Nunmehr folgt eine lose Anhäufung pro-russischer Narrative über den Euromaidan. Das westliche Handeln habe die Ukrainer radikalisiert und provozierte 2022 den russischen Einmarsch, meint Todd. Dabei hält er offenbar für verzichtbar, sowohl die Annexion der ukrainischen Halbinsel Krim als auch das bewusste Auslösen der Kampfhandlungen im Donbas im Frühjahr 2014 durch Russland zu erwähnen. Stattdessen phantasiert Todd über einen – wörtlich – „völlig verrückten Traum“ des Westens, die Ukraine ab Februar 2022 zu bewaffnen und in Russland einen Regimewechsel einzuleiten. Worauf diese Überzeugungen gründen, erklärt Emmanuel Todd nicht. Der Ukrainekrieg sei nach Meinung Todds bereits zu Ende und stellte einen Realitätstest für die amerikanische Macht dar. Washington habe diesen Realitätstest allerdings nicht bestanden. Denn ungeachtet von Milliarden-Unterstützung für die Ukraine konnte Russland nicht besiegt werden.
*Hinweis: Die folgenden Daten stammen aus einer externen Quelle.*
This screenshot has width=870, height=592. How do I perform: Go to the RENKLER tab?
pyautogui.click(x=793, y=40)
Reflexartiger Antiamerikanismus

Erstaunlich realistisch und treffsicher erweisen sich hingegen Todds Überlegungen zu russischen Kriegszielen. Diese würden in der Einnahme des linken Dnipro-Ufers sowie der Stadt Odessa und damit logischerweise der gesamten Schwarzmeerküste bestehen. Vor allem aber möchte Moskau in Kyjiw eine Marionettenregierung installieren. Bis dahin seien Friedensverhandlungen unrealistisch, da der Kreml dem Westen nicht vertraue. Unmittelbar darauf bezeichnet Todd die Gefahr eines russischen Angriffes auf Europa als Teil eines paranoiden westlichen Wahns.
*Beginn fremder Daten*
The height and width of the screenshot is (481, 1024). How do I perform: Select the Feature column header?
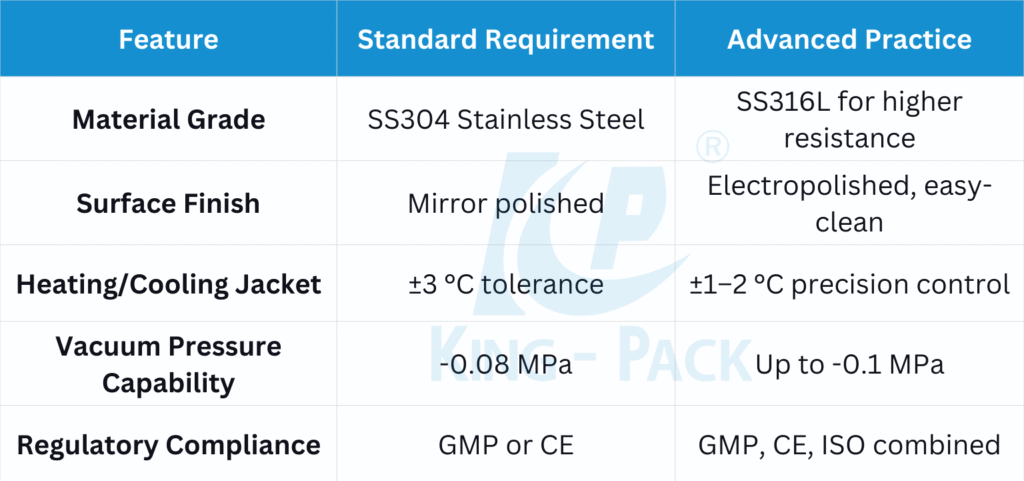pyautogui.click(x=168, y=40)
Die zahlreichen destruktiven Verhaltensweisen gegen den Westen, Auftragsmorde auf europäischen Straßen, Beeinflussung der demokratischen Willensbildungsprozesse, Cyberangriffe und hybride Kriegsmaßnahmen Russlands sieht Todd nur zu offensichtlich nicht als eine Gefahr für den Westen. Emmanuel Todds eigenwilliger Umgang mit Fakten wirft eine ganze Menge Fragen auf, so nicht zuletzt hinsichtlich seiner Informationsquellen. Hinter einem großen Namen und dem jahrelang erarbeiteten wissenschaftlichen Renommee verbirgt sich reflexartiger Antiamerikanismus.